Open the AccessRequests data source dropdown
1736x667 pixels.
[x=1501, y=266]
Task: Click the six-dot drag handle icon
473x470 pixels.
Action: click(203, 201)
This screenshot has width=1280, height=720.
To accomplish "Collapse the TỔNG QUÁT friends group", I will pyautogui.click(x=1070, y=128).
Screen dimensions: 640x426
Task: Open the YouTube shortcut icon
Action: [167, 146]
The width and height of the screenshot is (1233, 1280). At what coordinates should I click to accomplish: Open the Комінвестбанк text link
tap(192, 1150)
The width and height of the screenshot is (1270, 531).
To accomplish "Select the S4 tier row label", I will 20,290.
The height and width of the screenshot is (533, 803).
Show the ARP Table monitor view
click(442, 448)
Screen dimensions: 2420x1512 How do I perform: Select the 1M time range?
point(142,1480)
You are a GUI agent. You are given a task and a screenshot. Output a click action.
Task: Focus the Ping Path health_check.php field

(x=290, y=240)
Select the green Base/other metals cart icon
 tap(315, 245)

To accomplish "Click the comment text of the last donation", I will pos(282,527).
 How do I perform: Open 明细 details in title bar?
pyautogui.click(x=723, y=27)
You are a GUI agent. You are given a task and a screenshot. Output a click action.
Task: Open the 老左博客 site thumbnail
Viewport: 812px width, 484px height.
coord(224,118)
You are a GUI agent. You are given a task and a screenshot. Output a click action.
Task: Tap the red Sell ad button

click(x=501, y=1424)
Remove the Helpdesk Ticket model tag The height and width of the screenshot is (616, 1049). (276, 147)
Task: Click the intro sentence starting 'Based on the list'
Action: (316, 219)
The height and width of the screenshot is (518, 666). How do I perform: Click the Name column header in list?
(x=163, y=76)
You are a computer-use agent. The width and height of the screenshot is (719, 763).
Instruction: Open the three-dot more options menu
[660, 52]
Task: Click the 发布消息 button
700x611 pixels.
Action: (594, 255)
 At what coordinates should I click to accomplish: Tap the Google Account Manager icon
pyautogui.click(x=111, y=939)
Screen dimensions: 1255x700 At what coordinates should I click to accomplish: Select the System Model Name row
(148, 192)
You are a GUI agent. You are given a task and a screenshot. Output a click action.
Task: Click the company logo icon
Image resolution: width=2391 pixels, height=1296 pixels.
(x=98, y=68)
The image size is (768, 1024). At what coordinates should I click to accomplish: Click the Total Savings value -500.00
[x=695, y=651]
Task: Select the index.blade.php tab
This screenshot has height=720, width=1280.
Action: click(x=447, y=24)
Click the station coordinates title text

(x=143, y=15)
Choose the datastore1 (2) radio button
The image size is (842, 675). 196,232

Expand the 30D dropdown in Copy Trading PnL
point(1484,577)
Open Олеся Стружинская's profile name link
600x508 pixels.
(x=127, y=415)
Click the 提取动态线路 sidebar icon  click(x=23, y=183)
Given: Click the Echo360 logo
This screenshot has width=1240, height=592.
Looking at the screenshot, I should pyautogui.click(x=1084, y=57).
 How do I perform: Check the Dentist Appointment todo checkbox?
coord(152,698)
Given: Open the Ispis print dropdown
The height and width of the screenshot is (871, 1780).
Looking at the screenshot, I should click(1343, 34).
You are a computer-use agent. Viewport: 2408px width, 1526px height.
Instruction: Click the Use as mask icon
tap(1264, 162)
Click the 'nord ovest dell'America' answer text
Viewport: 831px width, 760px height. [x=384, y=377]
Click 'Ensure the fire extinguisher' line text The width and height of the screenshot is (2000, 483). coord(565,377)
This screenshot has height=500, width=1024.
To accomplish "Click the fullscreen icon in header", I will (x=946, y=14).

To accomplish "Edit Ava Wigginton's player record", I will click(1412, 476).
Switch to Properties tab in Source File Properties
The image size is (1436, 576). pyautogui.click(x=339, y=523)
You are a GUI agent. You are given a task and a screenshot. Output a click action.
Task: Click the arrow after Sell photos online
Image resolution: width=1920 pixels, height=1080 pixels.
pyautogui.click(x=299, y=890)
==================================================
WHAT IS NEEDED: Please list every line above that contains the word "This".

EXPECTED ANSWER:
This screenshot has width=1280, height=720.
This screenshot has height=720, width=1280.
This screenshot has width=1240, height=592.
This screenshot has height=500, width=1024.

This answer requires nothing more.